Start at the line containing "Click the word Academy in the subtitle" and end at the line containing "point(164,229)". Write out those lines again with every "Click" changed to "Tap" and everything else left as it is.

(Stored records)
╔══
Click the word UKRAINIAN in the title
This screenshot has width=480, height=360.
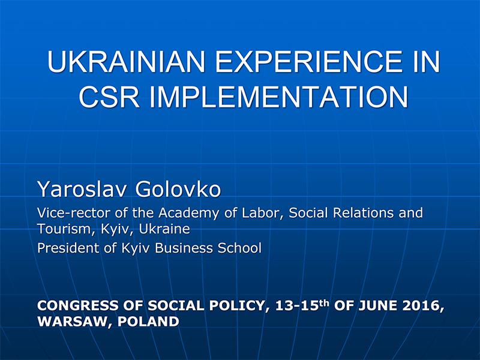point(126,62)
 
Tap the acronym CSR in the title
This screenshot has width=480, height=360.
point(109,97)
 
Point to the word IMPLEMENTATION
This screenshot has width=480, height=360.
point(279,97)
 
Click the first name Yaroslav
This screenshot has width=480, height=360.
point(82,190)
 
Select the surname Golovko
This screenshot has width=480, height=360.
point(178,189)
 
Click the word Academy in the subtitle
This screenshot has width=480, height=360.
point(188,213)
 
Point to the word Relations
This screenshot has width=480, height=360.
point(363,212)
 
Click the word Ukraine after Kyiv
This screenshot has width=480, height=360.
point(164,229)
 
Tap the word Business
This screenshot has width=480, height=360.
point(184,248)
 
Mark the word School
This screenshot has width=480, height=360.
point(239,248)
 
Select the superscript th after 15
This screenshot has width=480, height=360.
point(324,303)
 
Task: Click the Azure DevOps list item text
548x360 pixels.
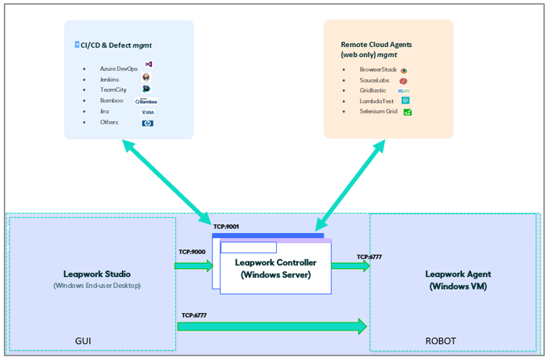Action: coord(119,68)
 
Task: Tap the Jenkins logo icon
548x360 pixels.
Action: coord(146,77)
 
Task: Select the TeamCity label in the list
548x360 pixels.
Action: coord(113,90)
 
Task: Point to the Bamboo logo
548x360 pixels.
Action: coord(146,101)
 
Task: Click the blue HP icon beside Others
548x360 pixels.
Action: coord(148,123)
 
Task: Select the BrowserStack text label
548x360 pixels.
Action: coord(378,70)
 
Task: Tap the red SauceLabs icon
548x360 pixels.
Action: coord(404,81)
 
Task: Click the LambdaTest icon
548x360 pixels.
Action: coord(406,101)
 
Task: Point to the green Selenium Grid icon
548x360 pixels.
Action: coord(407,112)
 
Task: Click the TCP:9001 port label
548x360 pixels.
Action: coord(226,227)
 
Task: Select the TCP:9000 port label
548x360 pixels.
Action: coord(191,252)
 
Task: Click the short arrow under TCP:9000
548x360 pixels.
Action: coord(194,266)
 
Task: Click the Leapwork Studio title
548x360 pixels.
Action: coord(97,274)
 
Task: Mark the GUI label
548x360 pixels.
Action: coord(83,341)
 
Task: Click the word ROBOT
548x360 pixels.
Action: coord(441,341)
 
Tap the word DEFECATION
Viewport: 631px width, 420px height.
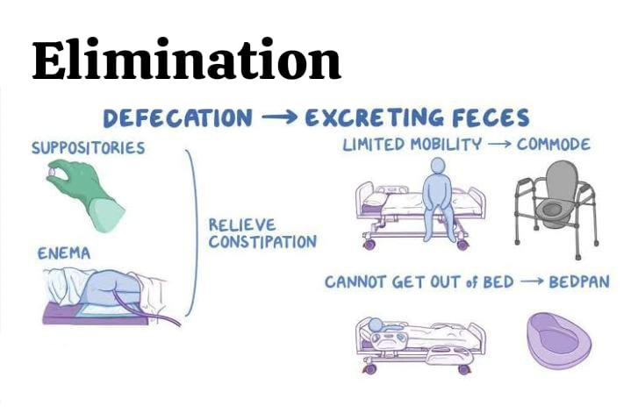click(177, 117)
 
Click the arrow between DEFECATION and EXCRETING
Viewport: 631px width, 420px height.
click(279, 117)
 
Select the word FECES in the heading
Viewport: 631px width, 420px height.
click(491, 117)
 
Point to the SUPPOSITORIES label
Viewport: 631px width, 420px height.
click(88, 148)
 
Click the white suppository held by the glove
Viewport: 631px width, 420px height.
click(53, 173)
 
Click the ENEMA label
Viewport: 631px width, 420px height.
click(63, 253)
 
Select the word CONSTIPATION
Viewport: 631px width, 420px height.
click(262, 241)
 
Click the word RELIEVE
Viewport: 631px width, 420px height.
click(242, 224)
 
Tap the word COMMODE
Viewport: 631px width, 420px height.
click(554, 145)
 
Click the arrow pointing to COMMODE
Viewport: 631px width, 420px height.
click(498, 145)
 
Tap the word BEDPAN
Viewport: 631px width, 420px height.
click(579, 281)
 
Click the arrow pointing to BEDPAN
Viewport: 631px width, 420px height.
click(531, 281)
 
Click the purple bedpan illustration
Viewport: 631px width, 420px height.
click(559, 341)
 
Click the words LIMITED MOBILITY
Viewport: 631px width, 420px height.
click(412, 145)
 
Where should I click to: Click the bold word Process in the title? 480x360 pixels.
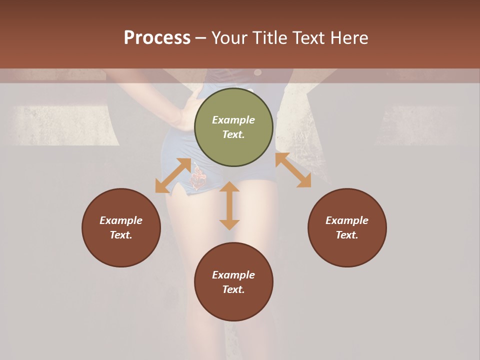tap(157, 38)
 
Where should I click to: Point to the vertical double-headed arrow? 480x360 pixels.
tap(230, 206)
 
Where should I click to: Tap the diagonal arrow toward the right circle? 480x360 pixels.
tap(293, 170)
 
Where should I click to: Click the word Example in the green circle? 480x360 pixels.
tap(234, 120)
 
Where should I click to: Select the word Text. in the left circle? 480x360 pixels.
tap(121, 235)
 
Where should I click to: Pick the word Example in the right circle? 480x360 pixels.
tap(347, 220)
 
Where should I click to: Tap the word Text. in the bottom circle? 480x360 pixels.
tap(234, 290)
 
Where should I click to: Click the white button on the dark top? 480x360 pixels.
tap(258, 72)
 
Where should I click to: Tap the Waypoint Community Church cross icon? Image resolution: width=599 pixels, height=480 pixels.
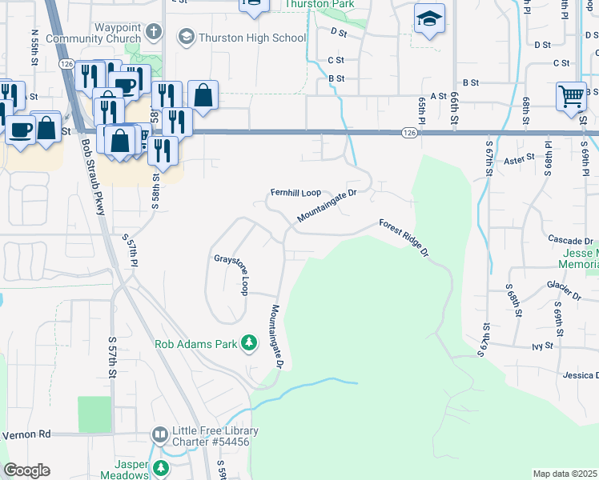pos(155,33)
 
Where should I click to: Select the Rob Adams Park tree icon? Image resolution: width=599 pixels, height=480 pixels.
pos(250,343)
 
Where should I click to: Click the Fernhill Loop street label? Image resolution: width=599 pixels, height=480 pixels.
pos(295,193)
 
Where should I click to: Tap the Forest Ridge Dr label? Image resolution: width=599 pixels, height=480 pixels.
pos(404,238)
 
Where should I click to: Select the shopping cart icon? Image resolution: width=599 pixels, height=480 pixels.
pos(572,97)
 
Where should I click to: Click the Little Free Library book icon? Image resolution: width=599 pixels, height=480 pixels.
pos(159,435)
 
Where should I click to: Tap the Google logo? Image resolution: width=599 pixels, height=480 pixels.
pos(27,470)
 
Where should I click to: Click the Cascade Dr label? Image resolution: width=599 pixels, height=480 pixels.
pos(570,240)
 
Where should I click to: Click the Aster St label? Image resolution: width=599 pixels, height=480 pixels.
pos(519,160)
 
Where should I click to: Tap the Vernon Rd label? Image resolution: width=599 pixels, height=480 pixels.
pos(26,434)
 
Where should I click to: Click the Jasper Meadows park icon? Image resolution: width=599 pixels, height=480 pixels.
pos(162,468)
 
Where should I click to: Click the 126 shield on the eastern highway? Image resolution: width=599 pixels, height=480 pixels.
pos(410,133)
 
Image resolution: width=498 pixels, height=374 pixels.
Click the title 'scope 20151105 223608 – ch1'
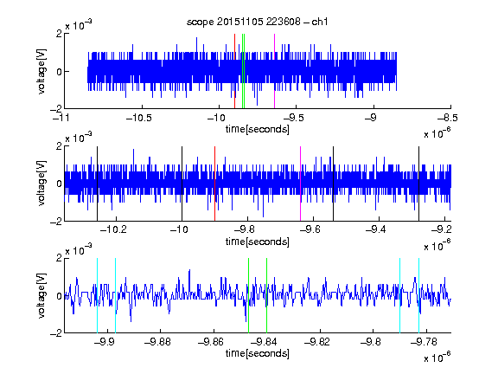click(x=257, y=22)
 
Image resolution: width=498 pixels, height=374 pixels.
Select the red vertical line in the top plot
click(x=234, y=71)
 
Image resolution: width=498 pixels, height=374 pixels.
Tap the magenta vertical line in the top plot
click(x=274, y=71)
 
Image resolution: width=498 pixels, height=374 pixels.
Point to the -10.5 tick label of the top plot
click(x=139, y=118)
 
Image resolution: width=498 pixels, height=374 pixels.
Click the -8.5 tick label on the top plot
click(x=447, y=118)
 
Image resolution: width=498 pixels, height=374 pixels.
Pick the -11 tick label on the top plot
click(x=61, y=118)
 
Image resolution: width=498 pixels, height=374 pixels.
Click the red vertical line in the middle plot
click(x=215, y=184)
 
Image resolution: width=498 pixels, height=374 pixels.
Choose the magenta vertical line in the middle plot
click(x=301, y=184)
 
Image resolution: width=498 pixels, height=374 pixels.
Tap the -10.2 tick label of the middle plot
click(x=113, y=229)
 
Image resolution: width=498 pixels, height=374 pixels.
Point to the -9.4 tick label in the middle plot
click(x=376, y=229)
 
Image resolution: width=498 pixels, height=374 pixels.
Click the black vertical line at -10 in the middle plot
click(x=182, y=184)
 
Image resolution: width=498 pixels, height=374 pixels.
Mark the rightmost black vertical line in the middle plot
click(x=419, y=184)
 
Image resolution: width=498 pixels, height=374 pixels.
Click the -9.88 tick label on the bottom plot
click(x=157, y=342)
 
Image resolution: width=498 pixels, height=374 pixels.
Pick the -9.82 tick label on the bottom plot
click(x=317, y=342)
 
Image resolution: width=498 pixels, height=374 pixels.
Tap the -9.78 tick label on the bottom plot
click(x=424, y=342)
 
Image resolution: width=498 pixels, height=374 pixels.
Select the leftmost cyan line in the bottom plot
click(x=97, y=295)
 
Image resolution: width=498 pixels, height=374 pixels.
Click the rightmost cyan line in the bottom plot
click(x=419, y=295)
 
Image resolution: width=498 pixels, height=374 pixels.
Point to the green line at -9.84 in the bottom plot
click(x=267, y=295)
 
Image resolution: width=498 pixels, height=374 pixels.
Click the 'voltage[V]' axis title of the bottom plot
click(x=42, y=295)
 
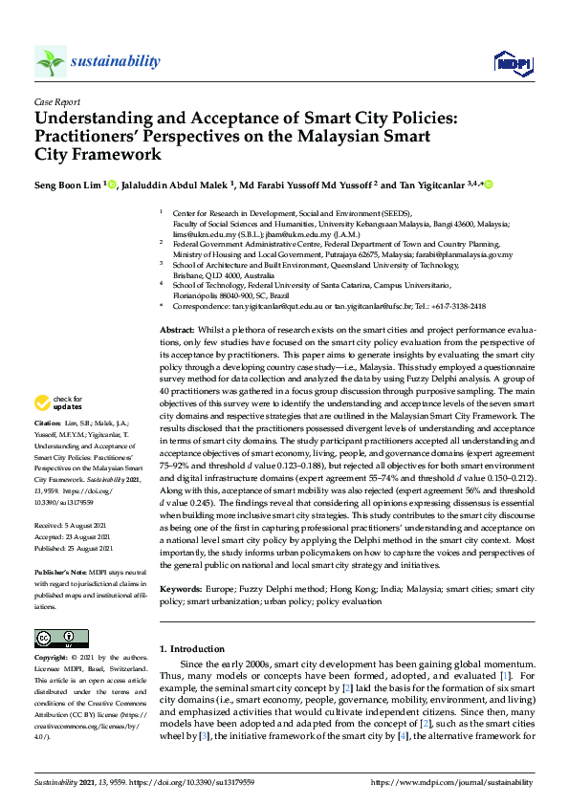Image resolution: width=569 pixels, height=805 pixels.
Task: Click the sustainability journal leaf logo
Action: [x=50, y=62]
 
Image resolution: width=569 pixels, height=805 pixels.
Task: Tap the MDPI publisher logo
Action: [x=512, y=63]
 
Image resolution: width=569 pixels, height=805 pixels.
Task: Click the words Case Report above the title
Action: [x=56, y=100]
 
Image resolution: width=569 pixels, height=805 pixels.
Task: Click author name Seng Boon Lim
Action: [x=67, y=184]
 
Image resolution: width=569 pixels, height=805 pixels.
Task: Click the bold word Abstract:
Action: [x=178, y=328]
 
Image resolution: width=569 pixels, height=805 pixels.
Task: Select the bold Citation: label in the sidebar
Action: [x=48, y=448]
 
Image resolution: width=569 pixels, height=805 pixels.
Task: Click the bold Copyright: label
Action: [x=52, y=658]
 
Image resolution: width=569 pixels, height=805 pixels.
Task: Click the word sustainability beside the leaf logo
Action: [x=115, y=61]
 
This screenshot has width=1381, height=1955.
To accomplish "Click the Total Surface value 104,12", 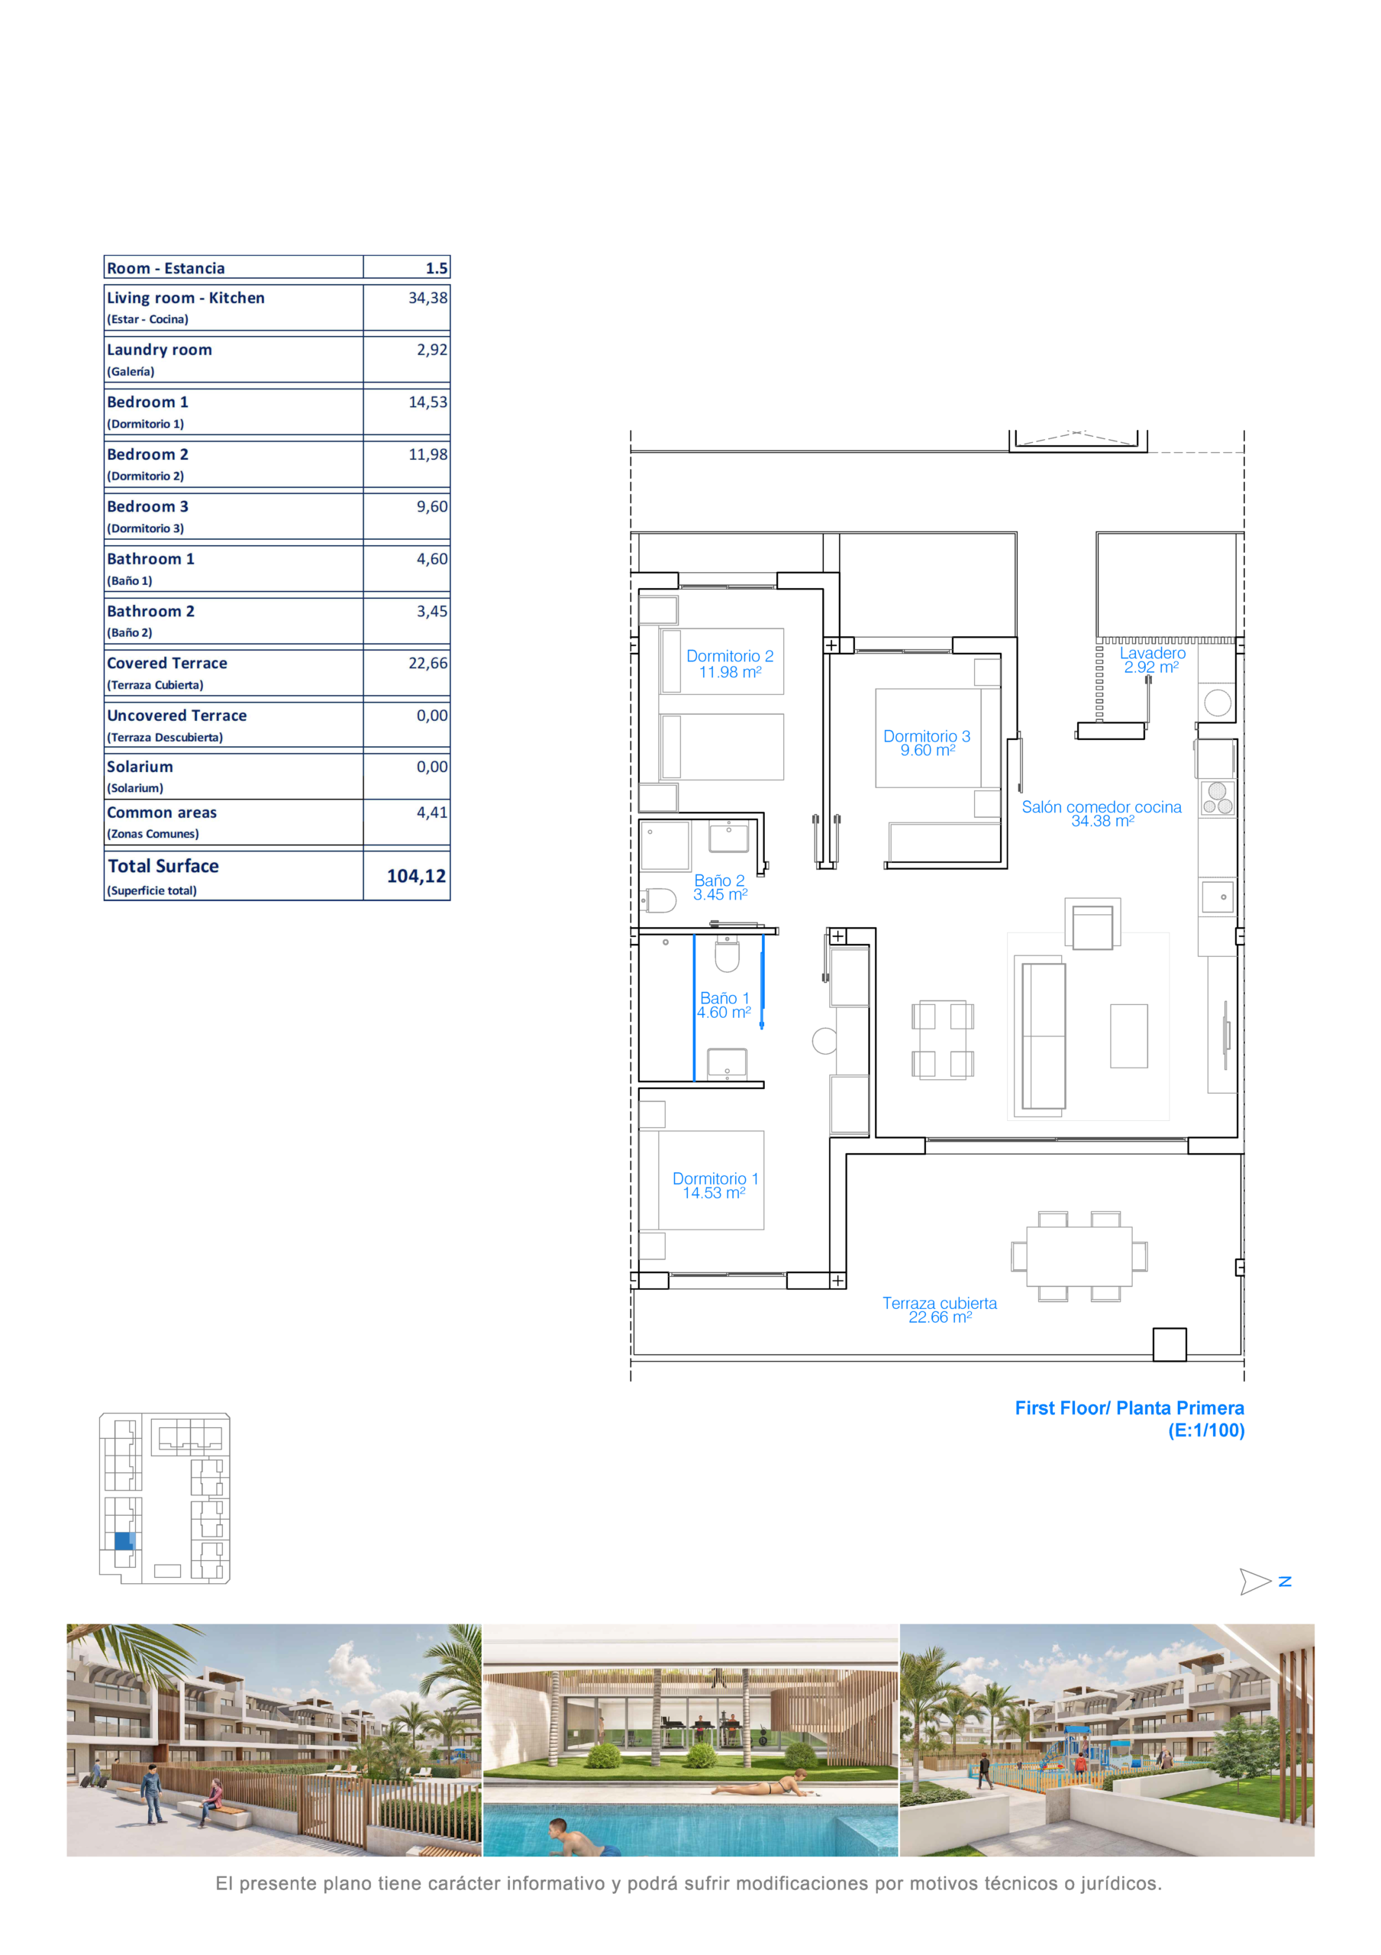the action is click(x=416, y=876).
╚══
▸ **The output**:
Tap the word Academy in the subtitle
This screenshot has width=480, height=360.
point(188,213)
 
Point to the word Relations
This screenshot has width=480, height=360.
point(363,212)
 
Tap the word Ukraine after Kyiv
This screenshot has width=480, height=360.
point(164,229)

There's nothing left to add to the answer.